No one did. All we saw was that we were the winners. Our side had won and the Iraqis were glad that we were there. I looked over at Ahmed. He was watching the television intently.

“Ahmed, what do you think?” I asked.

“How do I know, man?” he said.

“You got to listen to the president,” Harris said. “He's got a plan and we're just following it.”

“Harris, you can suck up without even having anybody around to suck up to,” Marla said.

“Yo, Miss Molly, you're lucky you a woman.” Harris stood up, feet apart.

“Looking at you,” Marla said, “I can believe it!”

Marla and Owens left. Luckily they didn't take the television with them.

The guys rapped for another half hour, then started scrounging around for food. The 3
rd
had set up kitchens and anybody could eat there, so we got some hot food. Not bad. Definitely better than MREs.

May 1st, 2003

Dear Robin
,

I have just come from Thursday night services. They were wonderful and everyone prayed for all the young men and women over there. I was watching the news this morning and saw that tanks headed into the city over there. The people look friendly enough and they were smiling on the television. I saw the women were not wearing veils or anything. I thought they wore them all the time.

Things are going well over here. Well, almost well. I told Sister Jenkins from church that you were in the army and she said she didn't believe me because you were too young. She had the nerve to tell me that right to my face! Then she told Wanda ( Rett's cousin) that she had heard you were in jail. You would think that as old as that woman is she would be a little less
evil. She says she has arthritis but I think it's just the meanness gathering in her bones.

Two little stores down the street closed. Some of the people are worried that white people will move in and take them over but I don't care, because the stores needed fixing up. Something is also finally being done with those buildings on Lenox Avenue.

LaKeisha, Edie Law's oldest girl, was talking about dropping out of school, which was supposed to get me all upset. I told her to go on and drop out because they need some more people serving up them hamburgers and sodas for minimum pay.

On the television I saw a church in Alabama, a white Baptist church I think, gathering food and stuff to send to the boys overseas. Do you need anything? Do you want the church to send you anything? You tell me and I will do everything I can to get it to you.

Robin, I love you more than anything and pray to God for you to be safe every night. Please take care of yourself. You were always the brave type, but I want you to be careful and remember those who love you at home.

Your father is not watching his high blood pressure and I need to get on his case but I don't want to hear his mouth about me nagging him. You know he still thinks he's nineteen. He sends you his love and says for you to be careful over there.

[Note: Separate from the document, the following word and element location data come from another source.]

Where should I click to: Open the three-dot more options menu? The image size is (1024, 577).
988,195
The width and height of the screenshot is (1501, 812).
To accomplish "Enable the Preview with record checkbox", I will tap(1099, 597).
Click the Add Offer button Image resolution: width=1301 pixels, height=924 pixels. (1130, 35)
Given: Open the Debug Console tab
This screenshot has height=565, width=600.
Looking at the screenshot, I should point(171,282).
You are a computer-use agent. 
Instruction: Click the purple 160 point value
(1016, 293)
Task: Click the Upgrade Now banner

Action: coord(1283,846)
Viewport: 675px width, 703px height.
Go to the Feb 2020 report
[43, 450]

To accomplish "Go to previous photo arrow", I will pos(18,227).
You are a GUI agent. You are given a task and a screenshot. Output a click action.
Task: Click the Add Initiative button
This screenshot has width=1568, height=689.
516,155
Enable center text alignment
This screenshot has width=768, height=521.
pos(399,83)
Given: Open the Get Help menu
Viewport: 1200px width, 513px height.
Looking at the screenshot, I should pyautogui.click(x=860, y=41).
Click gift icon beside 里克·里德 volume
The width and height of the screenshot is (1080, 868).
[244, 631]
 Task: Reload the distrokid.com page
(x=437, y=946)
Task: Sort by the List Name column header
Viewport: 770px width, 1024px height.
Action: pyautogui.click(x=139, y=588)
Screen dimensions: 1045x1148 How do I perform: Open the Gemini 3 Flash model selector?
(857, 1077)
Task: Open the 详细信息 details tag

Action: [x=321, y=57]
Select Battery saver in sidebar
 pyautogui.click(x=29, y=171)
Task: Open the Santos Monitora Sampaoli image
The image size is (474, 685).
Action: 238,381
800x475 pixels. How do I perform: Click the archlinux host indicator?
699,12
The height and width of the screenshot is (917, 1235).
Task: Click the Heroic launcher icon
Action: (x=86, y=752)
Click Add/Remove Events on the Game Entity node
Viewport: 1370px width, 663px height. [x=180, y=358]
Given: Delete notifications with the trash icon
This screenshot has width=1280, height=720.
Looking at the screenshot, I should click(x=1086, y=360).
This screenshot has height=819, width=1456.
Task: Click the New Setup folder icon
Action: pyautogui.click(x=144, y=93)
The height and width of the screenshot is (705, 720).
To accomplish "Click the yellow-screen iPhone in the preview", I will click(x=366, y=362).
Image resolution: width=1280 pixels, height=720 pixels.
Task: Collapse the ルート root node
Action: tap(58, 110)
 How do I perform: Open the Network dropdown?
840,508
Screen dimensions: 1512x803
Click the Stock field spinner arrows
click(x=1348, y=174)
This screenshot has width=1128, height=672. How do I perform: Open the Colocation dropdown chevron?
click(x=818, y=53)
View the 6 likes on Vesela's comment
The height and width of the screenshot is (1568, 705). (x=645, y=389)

Your loving mother, Jackie

I lay on my cot and felt exhausted. It was the way I was always feeling lately. I was up too high too much of the time to really
relax. I thought about what Mama had said, that I was the hero type.

No, Mama, I'm not the brave type. Not over here where the booming goes through you, where explosions in the distance shake your whole body. It's hard to be brave when you can stumble across a world of hurt around any corner, where dying becomes so casual you don't even notice it sitting next to you.